In molti tendono ad associare la nuova variante Covid Omicron a un raffreddore, qualcosa di simile all’influenza stagionale. Almeno per i vaccinati. Seppur più contagiosa della variante Delta (cinque volte di più si stima) Omicron sarebbe meno virulenta. Ma le cose non stanno proprio così.
Abbiamo preso in considerazioni i dati dell’ultima influenza pre pandemia (anno 2019) e abbiamo provato a confrontarli con quelli del Covid, variante Omicron, di queste ultime settimane. Ovviamente è un confronto che ancora non può essere fatto in quanto Omicron è in via di evoluzione e ancora non se ne conoscono bene gli effetti, si hanno solo prime evidenze.

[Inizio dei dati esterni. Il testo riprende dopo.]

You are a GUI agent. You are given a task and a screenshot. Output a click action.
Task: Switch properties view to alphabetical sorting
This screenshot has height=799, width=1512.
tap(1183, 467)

Grazie al Sistema di sorveglianza integrato dell’influenza InfluNet – coordinato dall’Istituto Superiore di Sanità (ISS) –per la stagione influenzale 2019-20 è stato possibile delineare bilancio in termini di impatto sulla popolazione italiana.
Dall’inizio della sorveglianza (fissata al 14 ottobre 2019), fino alla settima settimana del 2020, sono stati stimati circa 5.632.000 casi di sindrome simil-influenzale in tutto il Paese.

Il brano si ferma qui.